There has in the past been confusion between this dial and another example (no longer at Fingask) dated 1563, and thought to have originated from Holyrood Palace. The provenance for this other example relied upon the testimony of Sir Patrick Murray Threipland, provost of Perth in 1665, who purchased Fingask Castle and estate in 1672. A photograph taken in 1989 at Fingask and held at the RCAHMS accords with a description in the 1861 OS Name Book of 'an octagonal block on a pillar, with a horse's head finial, marked as a sundial with 11 faces and a worn date which could well be 1563'. If the date is accurate, this would be one of the oldest dials in Europe, but its whereabouts are not at present (2007) known.

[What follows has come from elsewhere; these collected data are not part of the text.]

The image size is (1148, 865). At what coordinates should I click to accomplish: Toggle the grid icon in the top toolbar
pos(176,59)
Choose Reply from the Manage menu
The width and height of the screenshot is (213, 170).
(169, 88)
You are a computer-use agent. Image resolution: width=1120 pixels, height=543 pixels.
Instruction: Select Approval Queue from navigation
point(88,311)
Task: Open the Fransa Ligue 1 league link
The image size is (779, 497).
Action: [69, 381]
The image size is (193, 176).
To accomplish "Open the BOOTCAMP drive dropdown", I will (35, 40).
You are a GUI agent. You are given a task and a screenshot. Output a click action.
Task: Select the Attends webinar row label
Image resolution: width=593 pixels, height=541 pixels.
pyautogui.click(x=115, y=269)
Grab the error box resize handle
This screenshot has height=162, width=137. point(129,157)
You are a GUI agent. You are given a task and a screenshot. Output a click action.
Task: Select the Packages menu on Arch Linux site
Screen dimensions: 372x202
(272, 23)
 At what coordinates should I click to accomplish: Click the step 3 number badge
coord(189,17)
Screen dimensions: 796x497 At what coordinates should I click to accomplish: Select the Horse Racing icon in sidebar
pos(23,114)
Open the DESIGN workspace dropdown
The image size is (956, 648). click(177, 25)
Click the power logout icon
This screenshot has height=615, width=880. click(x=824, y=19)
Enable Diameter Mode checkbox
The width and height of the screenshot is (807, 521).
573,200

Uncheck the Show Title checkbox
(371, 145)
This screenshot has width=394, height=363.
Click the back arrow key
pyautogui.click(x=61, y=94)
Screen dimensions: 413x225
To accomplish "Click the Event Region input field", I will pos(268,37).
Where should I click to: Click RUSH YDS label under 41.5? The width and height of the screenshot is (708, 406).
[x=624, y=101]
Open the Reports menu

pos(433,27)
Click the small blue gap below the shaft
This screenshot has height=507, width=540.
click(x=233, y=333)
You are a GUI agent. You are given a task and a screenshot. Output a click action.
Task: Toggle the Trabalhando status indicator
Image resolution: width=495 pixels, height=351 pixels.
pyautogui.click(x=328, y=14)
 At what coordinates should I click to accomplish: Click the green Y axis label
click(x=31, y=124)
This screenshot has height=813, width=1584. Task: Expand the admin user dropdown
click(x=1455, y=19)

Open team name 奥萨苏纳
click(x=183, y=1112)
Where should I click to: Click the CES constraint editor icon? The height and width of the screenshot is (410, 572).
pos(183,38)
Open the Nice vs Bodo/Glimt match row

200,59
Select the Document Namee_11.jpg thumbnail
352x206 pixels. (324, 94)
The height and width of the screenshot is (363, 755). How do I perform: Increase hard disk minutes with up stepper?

The first garden at Fingask was laid out during the 17th century, and improved in the late 18th century when James Stobie was factor. By the start of the 17th century, when gracious living began to flourish, formal gardens were being developed around the traditional tower house in the form of 'parterres and knot gardens, sundials and fountains' (Buxbaum, p7). Intense scientific interest led to early publications on the construction of sundials 'in which definite rules are laid down for the guidance of the dial-maker, so as to ensure his producing a work which will accurately note the passing hours' (MacGibbon & Ross, p357).
Category changed from A to B, 28 June 2007.